Posterior Reversible Encephalopathy Syndrome (PRES)

  • Cases of PRES have occurred in patients receiving KYPROLIS. If PRES is suspected, discontinue and evaluate with appropriate imaging. The safety of reinitiating KYPROLIS is not known.

Progressive Multifocal Leukoencephalopathy (PML)

  • Cases of PML, including fatal cases, have occurred. In addition to KYPROLIS, other contributary factors may include prior or concurrent use of immunosuppressive therapy. Consider PML in any patient with new onset of or changes in pre-existing neurological signs or symptoms. If PML is suspected, discontinue and initiate evaluation for PML including neurology consultation.
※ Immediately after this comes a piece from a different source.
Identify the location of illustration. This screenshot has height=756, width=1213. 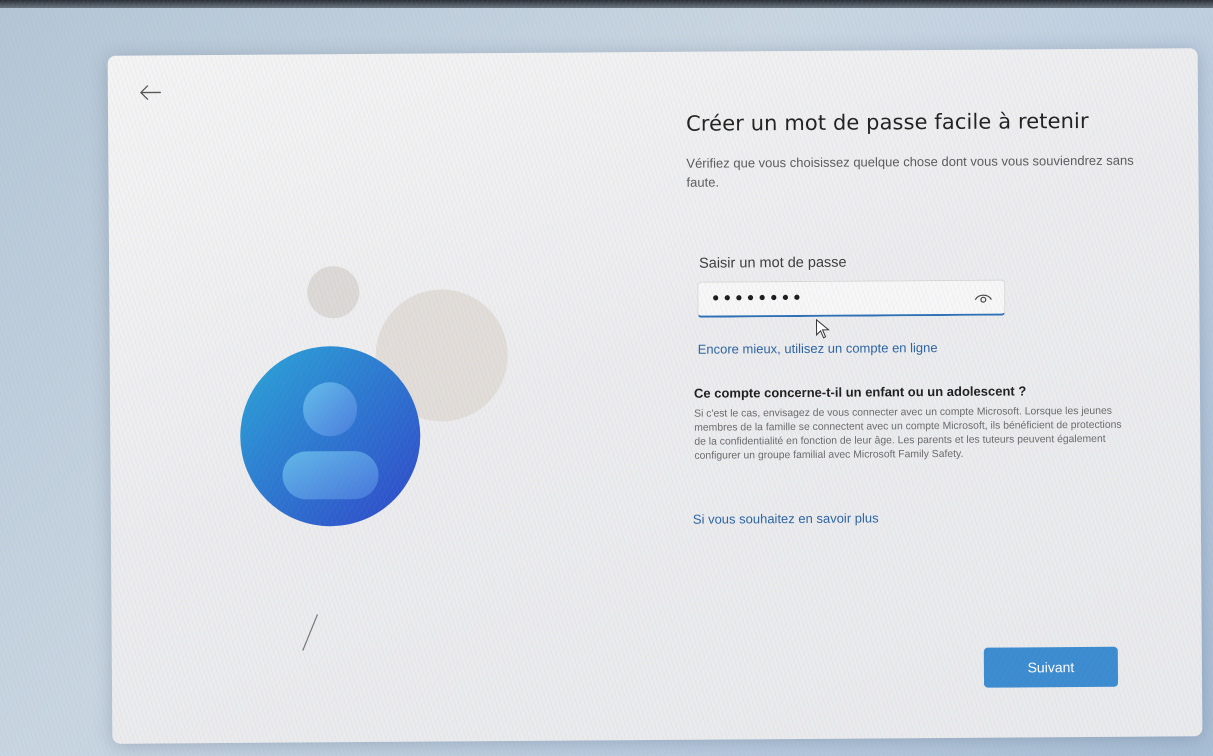
(374, 458).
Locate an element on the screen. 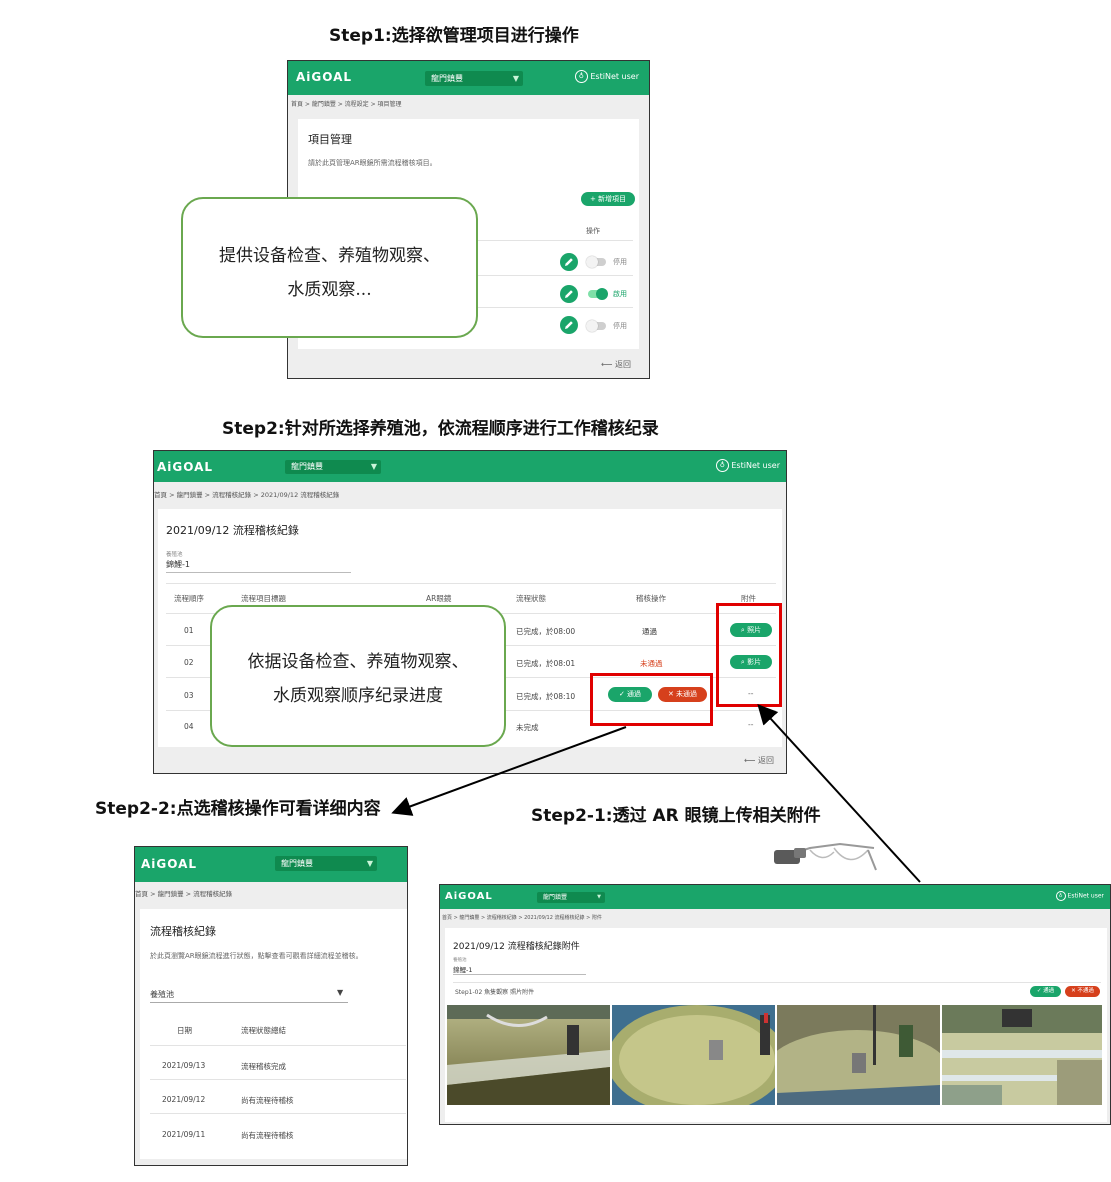 The image size is (1111, 1182). top-bar: AiGOAL 龍門鎮豐 ▼ is located at coordinates (271, 864).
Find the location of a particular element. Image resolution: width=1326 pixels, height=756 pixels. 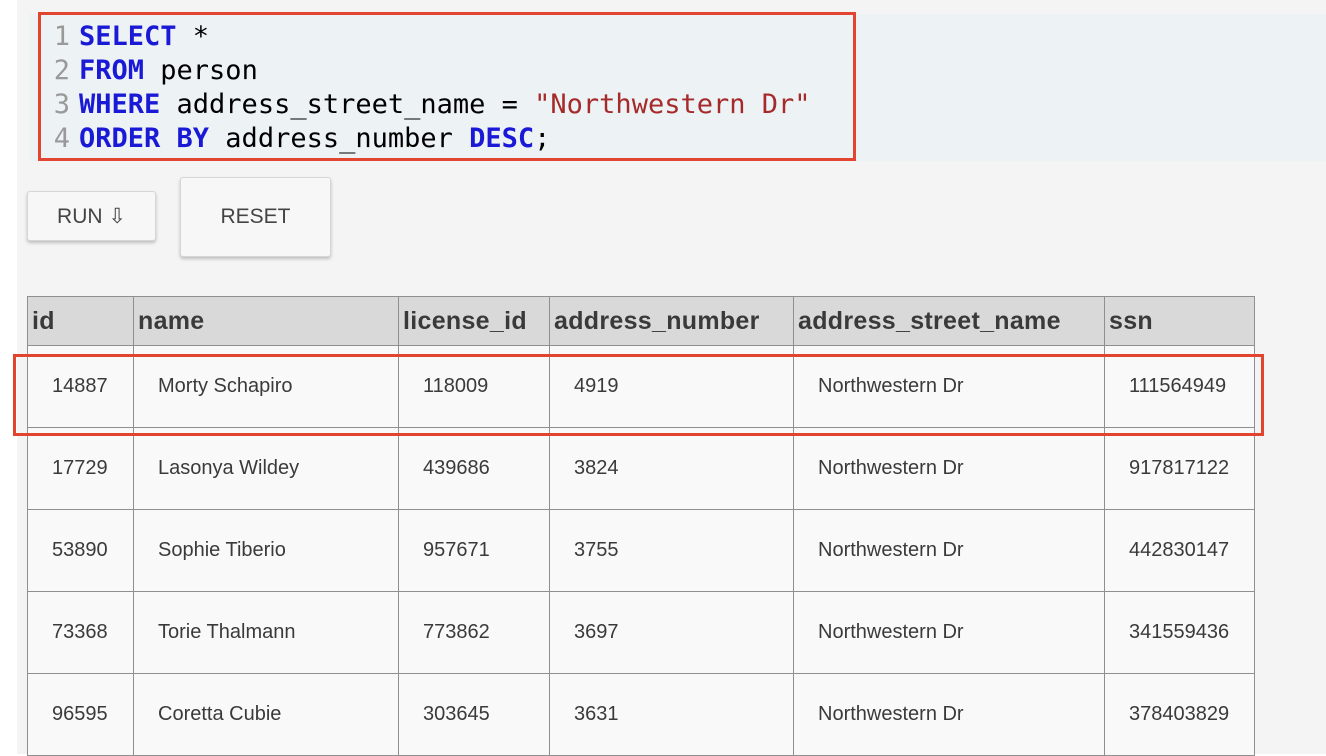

Increased Fatal and Serious Toxicities in Combination with Melphalan and Prednisone in Newly Diagnosed Transplant-ineligible Patients

  • In a clinical trial of transplant-ineligible patients with newly diagnosed multiple myeloma comparing KYPROLIS, melphalan, and prednisone (KMP) vs bortezomib, melphalan, and prednisone (VMP), a higher incidence of serious and fatal adverse reactions was observed in patients in the KMP arm. KMP is not indicated for transplant-ineligible patients with newly diagnosed multiple myeloma.

Embryo-fetal Toxicity

  • KYPROLIS can cause fetal harm when administered to a pregnant woman.
  • Advise pregnant women of the potential risk to a fetus. Females of reproductive potential should use effective contraception during treatment with KYPROLIS and for 6 months following the final dose. Males of reproductive potential should use effective contraception during treatment with KYPROLIS and for 3 months following the final dose.

Adverse Reactions

  • The most common adverse reactions in the combination therapy trials: anemia, neutropenia, diarrhea, dyspnea, fatigue, thrombocytopenia, pyrexia, insomnia, muscle spasm, cough, upper respiratory tract infection, hypokalemia.
  • The most common adverse reactions in monotherapy trials: anemia, fatigue, thrombocytopenia, nausea, pyrexia, dyspnea, diarrhea, headache, cough, edema peripheral.

Please see full Prescribing Information.

INDICATIONS

  • KYPROLIS® (carfilzomib) is indicated in combination with dexamethasone or with lenalidomide plus dexamethasone for the treatment of patients with relapsed or refractory multiple myeloma who have received one to three lines of therapy.
  • KYPROLIS® is indicated as a single agent for the treatment of patients with relapsed or refractory multiple myeloma who have received one or more lines of therapy.